START EXERCISE PASSAGE

Yen Depreciation Hits 1973 Low — ‘Weaker Than Turkish Lira’ 5 Causes and Outlook
Yen Depreciation Hits 1973 Low — ‘Weaker Than Turkish Lira’ 5 Causes and Outlook
Yen Depreciation hit a fresh all-time low in April 2026. On a real effective exchange rate (REER) basis, it is the weakest since the float regime began in 1973, and analysts have even suggested the yen is now “weaker than the Turkish lira“. As of May 27, USD/JPY trades around 160, roughly +52% depreciation vs the 105 level in 2020.
This article synthesizes Daum (5/27), BIS, Itochu Research Institute, MOF Japan, BOJ, and BOK data to cover the 5 causes of Yen Depreciation (trade deficit, US-Japan rate gap, expansionary fiscal, energy imports, BOJ policy limits), REER currency comparison, trade balance trajectory, Takaichi-administration fiscal impact, 5 channels of Korean economy impact, outlook with 3 scenarios, and 5 investment strategies. BIS REER statistics at BIS EER; BOJ at BOJ.

| Item | Value | Notes |
|---|---|---|
| REER | Lowest since 1973 | Since float regime began |
| 2026.05 USD/JPY | ~160 (est.) | vs 105 in 2020, +52% |
| Key Comparison | Weaker than Turkish lira (analyst view) | Takeda, Itochu Research |
| 2022 Trade Bal. | -20T JPY (record deficit) | Energy price shock |
| 2026E Trade Bal. | About -5T JPY concern | Middle East + oil |
| Political Variable | Takaichi Sanae expansionary fiscal | Yen credibility concern |
| Recovery Path | AI·wage·real-rate cycle | Years required / no near-term rebound |
01USD/JPY Trajectory — Long-Term Depreciation 2020~2026
USD/JPY moved from ~105 in 2020 to ~160 in May 2026 — a +52% long-term depreciation over 6 years. 138 in 2022, 145 in 2023, 152 in 2024, and 158~160 settled in 2025~2026. 150 was once a psychological resistance line, but that level has now become routine.

END EXERCISE PASSAGE
START RECORDS

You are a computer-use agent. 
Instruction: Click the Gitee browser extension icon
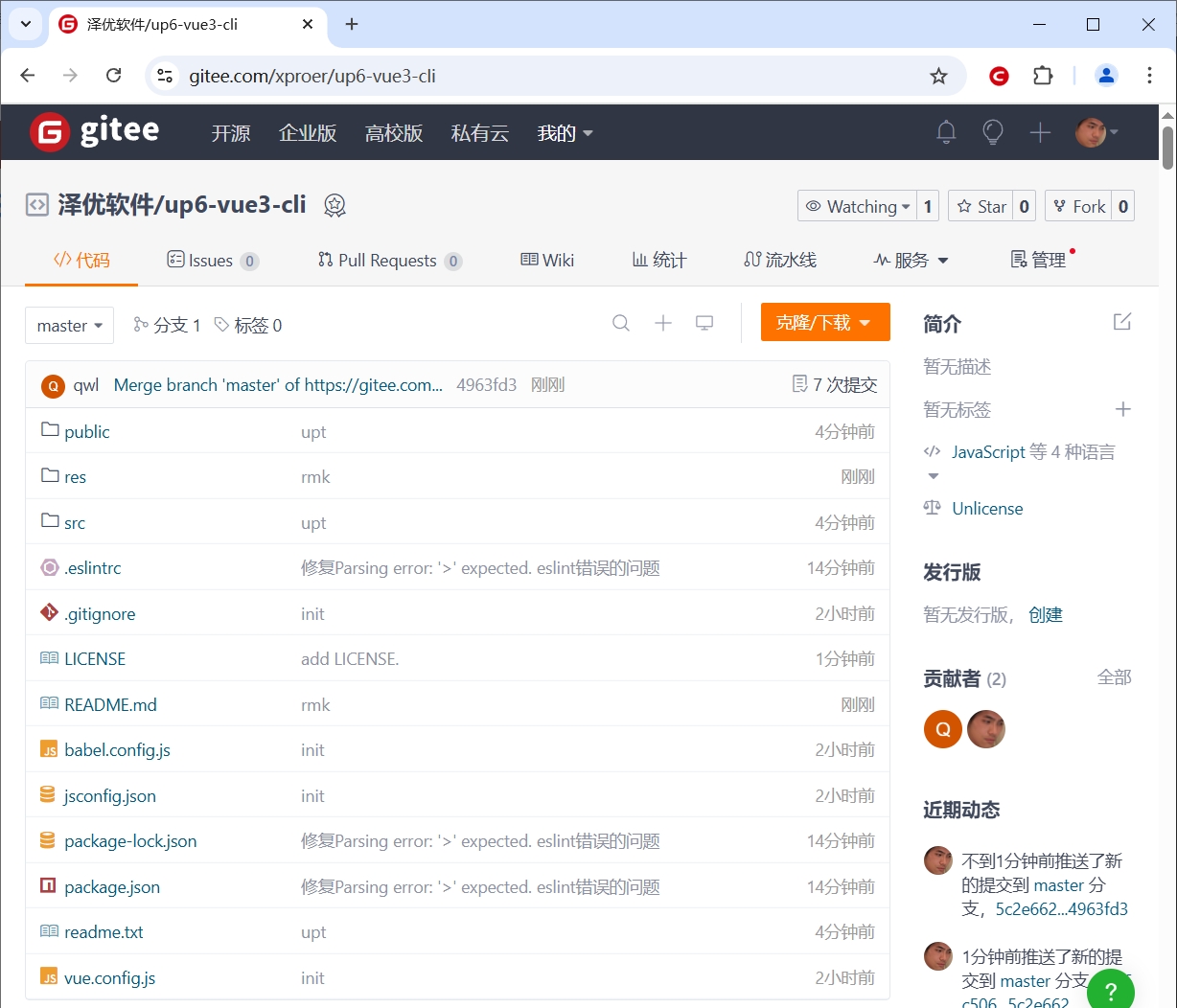pyautogui.click(x=999, y=76)
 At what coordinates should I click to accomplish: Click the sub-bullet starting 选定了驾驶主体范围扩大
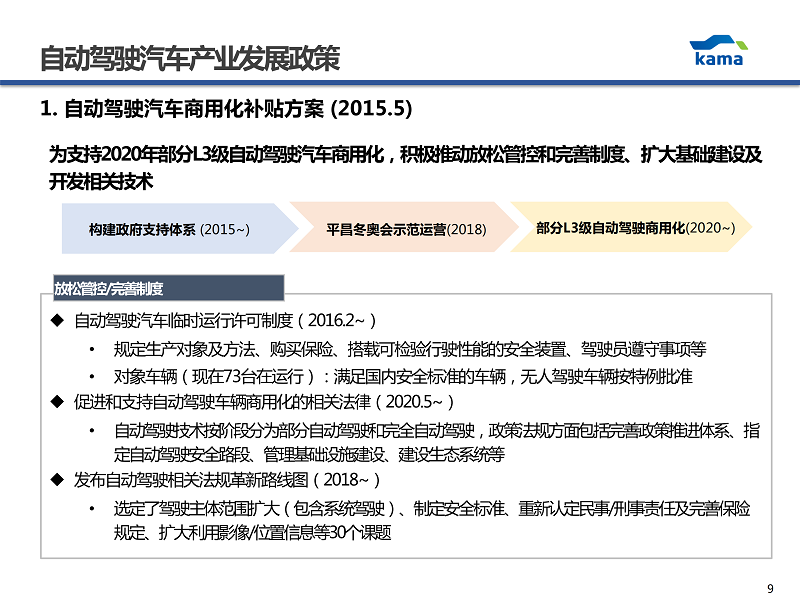[432, 509]
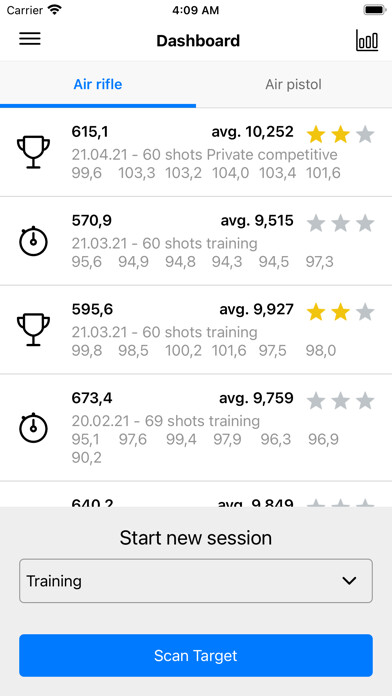The image size is (392, 696).
Task: Set second star on session 673,4
Action: tap(341, 400)
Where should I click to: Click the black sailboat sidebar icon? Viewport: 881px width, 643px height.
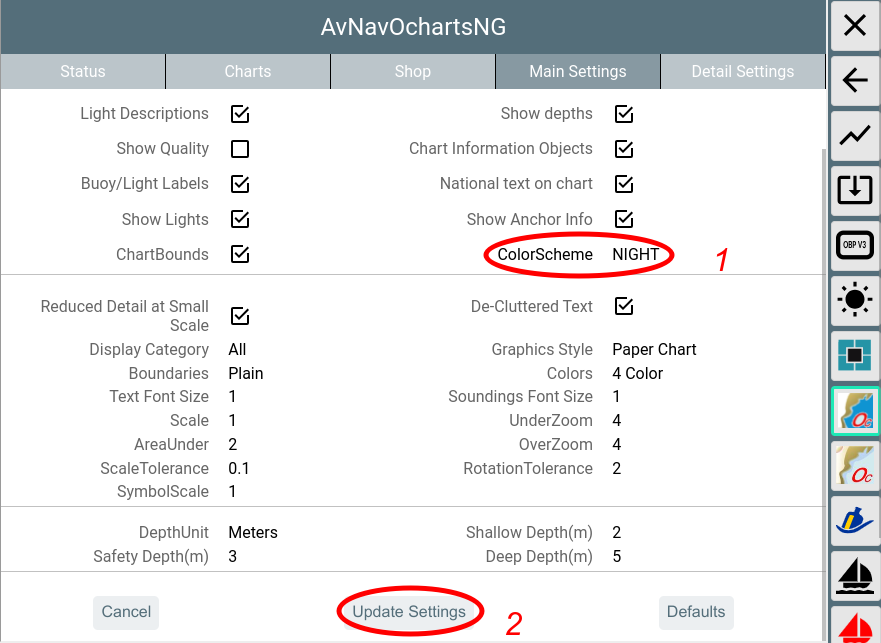coord(855,575)
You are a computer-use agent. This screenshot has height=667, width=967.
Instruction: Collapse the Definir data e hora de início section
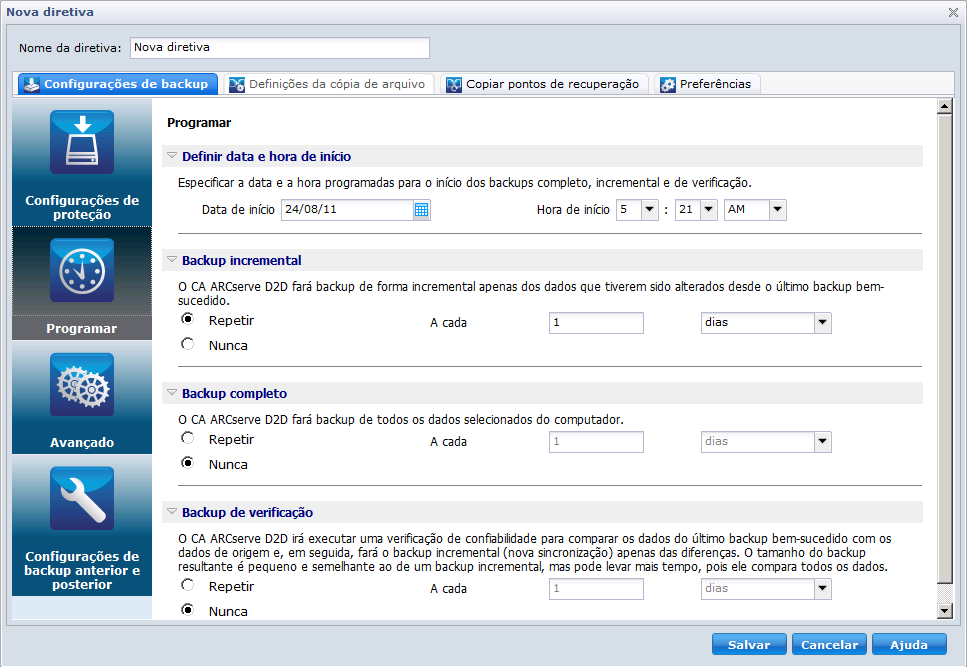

END RECORDS

WORK INSTRUCTIONS: Reproduce the yen depreciation article above word for word, in full.

RESPONSE AREA:
Yen Depreciation Hits 1973 Low — ‘Weaker Than Turkish Lira’ 5 Causes and Outlook
Yen Depreciation Hits 1973 Low — ‘Weaker Than Turkish Lira’ 5 Causes and Outlook
Yen Depreciation hit a fresh all-time low in April 2026. On a real effective exchange rate (REER) basis, it is the weakest since the float regime began in 1973, and analysts have even suggested the yen is now “weaker than the Turkish lira“. As of May 27, USD/JPY trades around 160, roughly +52% depreciation vs the 105 level in 2020.
This article synthesizes Daum (5/27), BIS, Itochu Research Institute, MOF Japan, BOJ, and BOK data to cover the 5 causes of Yen Depreciation (trade deficit, US-Japan rate gap, expansionary fiscal, energy imports, BOJ policy limits), REER currency comparison, trade balance trajectory, Takaichi-administration fiscal impact, 5 channels of Korean economy impact, outlook with 3 scenarios, and 5 investment strategies. BIS REER statistics at BIS EER; BOJ at BOJ.

| Item | Value | Notes |
|---|---|---|
| REER | Lowest since 1973 | Since float regime began |
| 2026.05 USD/JPY | ~160 (est.) | vs 105 in 2020, +52% |
| Key Comparison | Weaker than Turkish lira (analyst view) | Takeda, Itochu Research |
| 2022 Trade Bal. | -20T JPY (record deficit) | Energy price shock |
| 2026E Trade Bal. | About -5T JPY concern | Middle East + oil |
| Political Variable | Takaichi Sanae expansionary fiscal | Yen credibility concern |
| Recovery Path | AI·wage·real-rate cycle | Years required / no near-term rebound |
01USD/JPY Trajectory — Long-Term Depreciation 2020~2026
USD/JPY moved from ~105 in 2020 to ~160 in May 2026 — a +52% long-term depreciation over 6 years. 138 in 2022, 145 in 2023, 152 in 2024, and 158~160 settled in 2025~2026. 150 was once a psychological resistance line, but that level has now become routine.